EDIT: woke up with the zigbee network down again, at this point i regret updating so bad
I have done some deeper digging. For some reason the SLZB-06P7 coordinator decided not to join the network following power off and replaced it with a UZG-01 flashed with 20240710. Trying different coordinator FW versions I have observed routing is wildly different. Earlier versions to 20240710 do not cluster well around routers. 20240710 seems to elect the key routers properly, and all routers seem to connect to the coordinator as expected. However, I get constant communication errors with all routers and I lean towards the issue is device related, rather then firmware related. Possibly someone could take a deep dive into the code behind https://www.zigbee2mqtt.io/devices/QS-zigbee-S08-16A-RF.html, I have 30+ of these, plus some other Tuya relay switches. For anyone reading this DO NOT ever buy QS products as they are not reliable short or long term - they stop functioning at some point.
Images with the map and the errors are provided below. All of the routers even if they are really close (<5m no obstacles) to the coordinator seem to have low LQI (<99); if I re-pair they seem they go triple digit LQI, but eventually they settle on low double digit LQI, and therefore concluded re-pairing is not useful.
Although the battery powered devices are not connected they all seem to work flawlessly. Possibly some improvements required to get the map right. It seems to take a couple of hours for connection routing to settle.
It takes close to 20 mins for the above map to be generated.
One last thought. It would be a great addition if we have an option to clear all error messages displayed. Sometimes it takes more than 2 mins to manually clear error messages, which obscure action buttons.

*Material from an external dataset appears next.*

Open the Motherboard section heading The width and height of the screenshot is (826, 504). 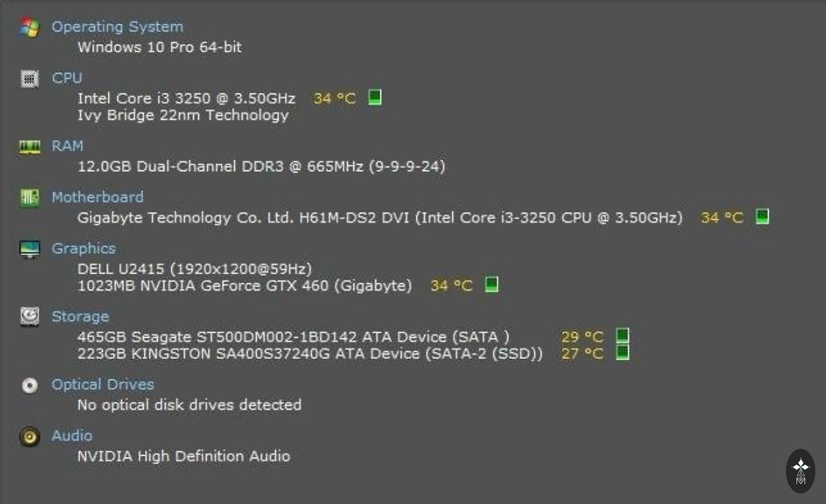pos(98,197)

Good news is the map does eventually generate an accurate connection layout. The following map is after 2 days of operation. Additionally it now takes less than 4 mins to produce the map using 20240710 UZG-01 combo.

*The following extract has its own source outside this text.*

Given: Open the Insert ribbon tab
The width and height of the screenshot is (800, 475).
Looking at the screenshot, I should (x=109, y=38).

After of almost 2 days of operation Z2M lost connection to UZG, but automatically recovered. I timed map generation to just 2.5 mins.
This zip file has all the debug logs. Logs dated 2024-09-05 were created using SLZB-06P7. Logs dated 2024-09-06 were created using UZG-01/20240710. The logs also include the instance where connection to UZG was reset by something.

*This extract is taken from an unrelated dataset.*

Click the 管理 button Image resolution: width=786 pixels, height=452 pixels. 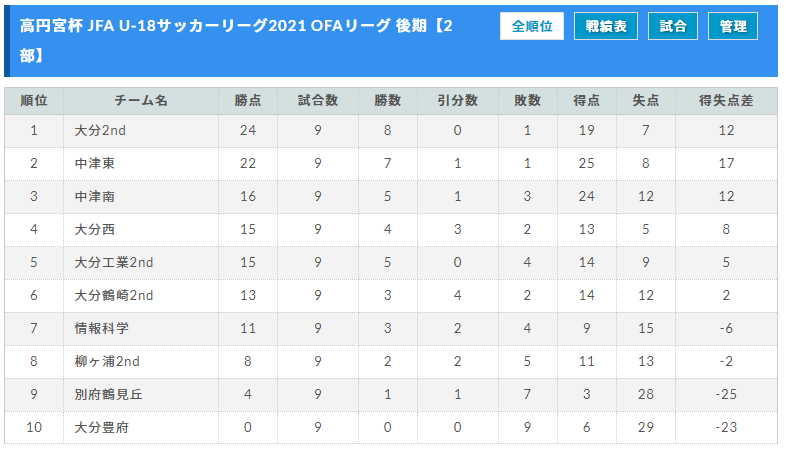732,26
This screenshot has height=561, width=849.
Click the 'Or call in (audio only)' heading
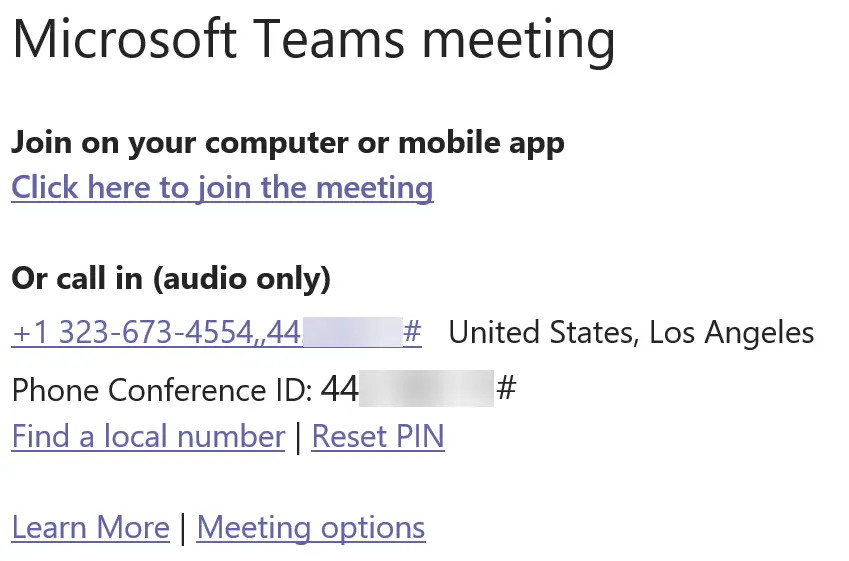[x=171, y=278]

I see a (0xc7: NWK_TABLE_FULL) error in the debug logs, if this is of any assistance.
20240315 allowed more devices to connect to the coordinator, 20240710 less and thus relies more on routers to improve stability of the coordinator. If those routers are crap, you will get very poor performance. I would suggest to first power of some spammy devices, e.g. '00901-33-SM'
and see if that improves your network.
20240315 allowed more devices to connect to the coordinator, 20240710 less and thus relies more on routers to improve stability of the coordinator. If those routers are crap, you will get very poor performance. I would suggest to first power of some spammy devices, e.g.
'00901-33-SM'
and see if that improves your network.
I have already done this twice, powered off the entire section of 00901, waited a few mins and power on the entire section again. I will try once more and provide feedback.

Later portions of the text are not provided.